The largest telecommunications provider in the Philippines, Globe Telecom, also threw its weight into launching a significant subsea cable system project this year. In August, Globe Telecom launched the US$250 million Southeast Asia-United States (SEA-US) cable system, providing direct links between Davao City and the United States.

The 14,500km cable system uses 100Gbps transmission technology to deliver 20 terabits per second capacity (Tb/s). SEA-US was built by a consortium of seven international telecommunications companies and links five areas and territories that include Manado (Indonesia), Davao (Philippines), Piti (Guam), Oahu (Hawaii, United States), and Los Angeles (California, United States).

“First world connection is more than just fast internet but is also about building a better nation that transcends borders and opens infinite possibilities for everyone,” said Globe President and CEO Ernest Cu during its launch event on August 11. “We are excited about this development because of the immense benefits that the SEA-US undersea cable system will bring to the Philippines.”

Cu added: “For one, it will provide support for the expanding business requirements for data in the Mindanao region where the cable landing station is located and in the country as a whole. This will also ease our dependence on international cable systems and ensure the resiliency of the country’s internet connectivity.”

The link bypasses the Taiwan earthquake zone to ensure uninterrupted connectivity and greater resiliency to prevent an incident similar to a major quake in 2006 where international cables were broken causing the Philippines to be isolated for a few days in terms of internet connection. Cables can be broken by fishing trawlers, anchors, earthquakes, turbidity currents, and even shark bites.

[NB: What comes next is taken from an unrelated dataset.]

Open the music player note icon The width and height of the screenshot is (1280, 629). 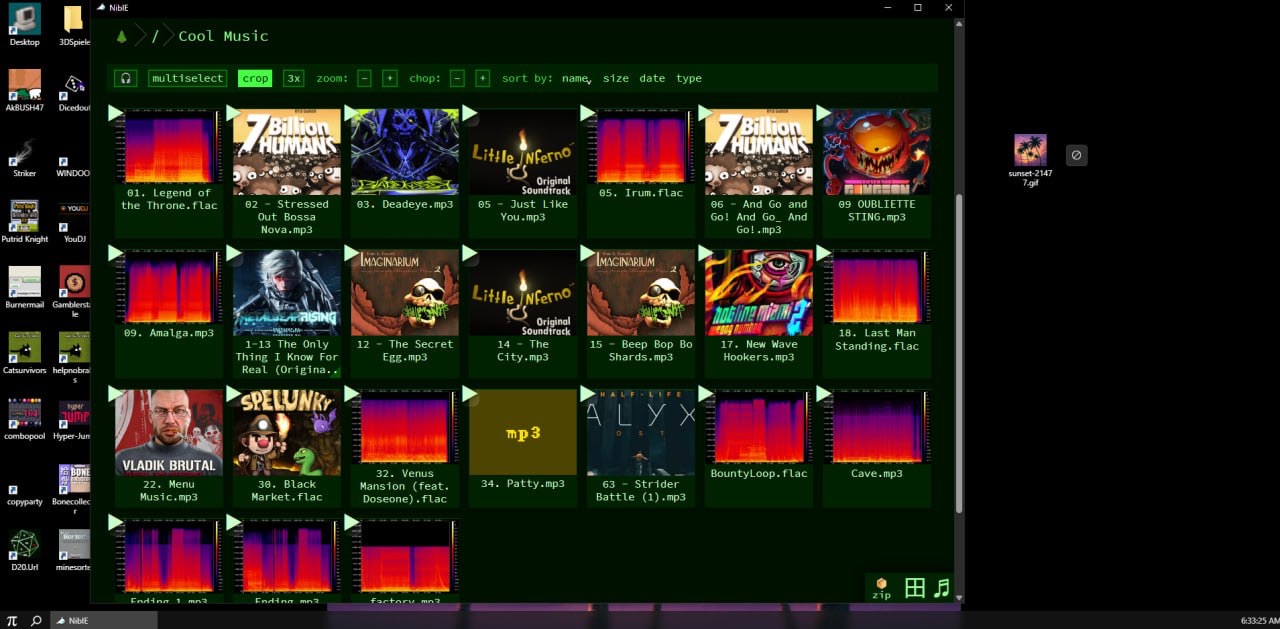[x=941, y=588]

The 2011 Tōhoku earthquake and tsunami damaged a number of undersea cables that make landings in Japan.  

Asia’s importance on the global scale was further underlined this year by the launch of the Asia-Africa-Europe-1 (AAE-1) cable system launched in July – the world’s largest submarine cable system in more than a decade. It’s the first submarine cable system to link all major Asian, African, Middle Eastern and European regions, combining terrestrial and subsea routes to provide the lowest latency connections.

With a capacity of at least 40 terabits per second across 5 fiber pairs, AAE-1 is designed from the outset with 100Gbps transmission technology, which may be upgraded in the future to fulfill increasing bandwidth demand. Configured with express routes and the minimum number of hops between Points of Presence (PoPs) in Europe and Asia, AAE-1 is the high performance, economic solution for OTTs, international carriers and enterprise businesses. 

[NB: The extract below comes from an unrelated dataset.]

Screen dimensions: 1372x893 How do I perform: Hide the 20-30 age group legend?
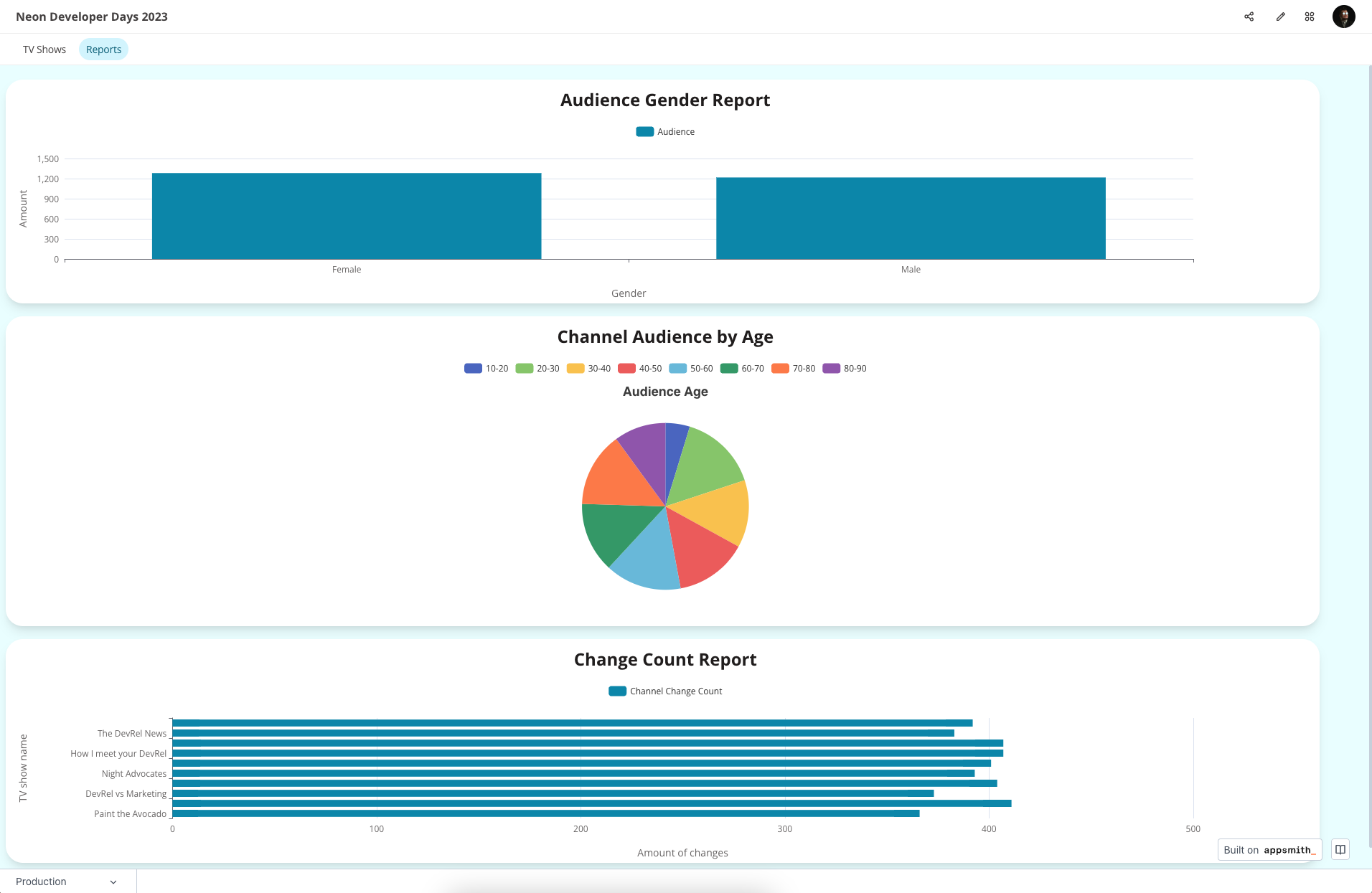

Six specialized cable ships and numerous support vessels engaged in completing the installation in the Mediterranean, Red Sea, Indian Ocean and Gulf of Thailand. Network equipment was deployed and tested at more than half of the AAE-1 cable landing stations. Demand fueled by the economic expansion of countries will elevate AAE-1’s status as critical infrastructure, essential for growth along the route.

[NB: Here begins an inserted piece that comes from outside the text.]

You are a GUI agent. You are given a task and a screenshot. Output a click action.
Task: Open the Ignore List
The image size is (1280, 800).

The subsea cable system was undertaken by a consortium of leading telecom companies including Etisalat, Mobily, Ooredoo, Omantel, Reliance Jio, Telecom Egypt, China Unicom and PCCW Global. The system connects Hong Kong, Vietnam, Cambodia, Thailand, with Malaysia and Singapore, then onwards to Myanmar, India, Pakistan, Oman, UAE, Qatar, Yemen, Djibouti, Saudi Arabia, Egypt, Greece, Italy and France.

Another major subsea cable rollout announced this year in July is the pan-Caribbean system which will span nearly 12,000 Km with initial landing points in 12 markets throughout the region, including the Cayman Islands, Curaçao, the Dominican Republic, Haiti, Jamaica, Puerto Rico, Trinidad & Tobago, and Turks & Caicos Islands, with dual diverse landings in the US, which will include the first landing of a cable on the Gulf Coast of Florida.

The Deep Blue Cable will meet an urgent demand for advanced telecom services across the Caribbean. TE SubCom was contracted by Saint Lucia-based Deep Blue, the developer, owner and operator of the system, to build and deploy the cable.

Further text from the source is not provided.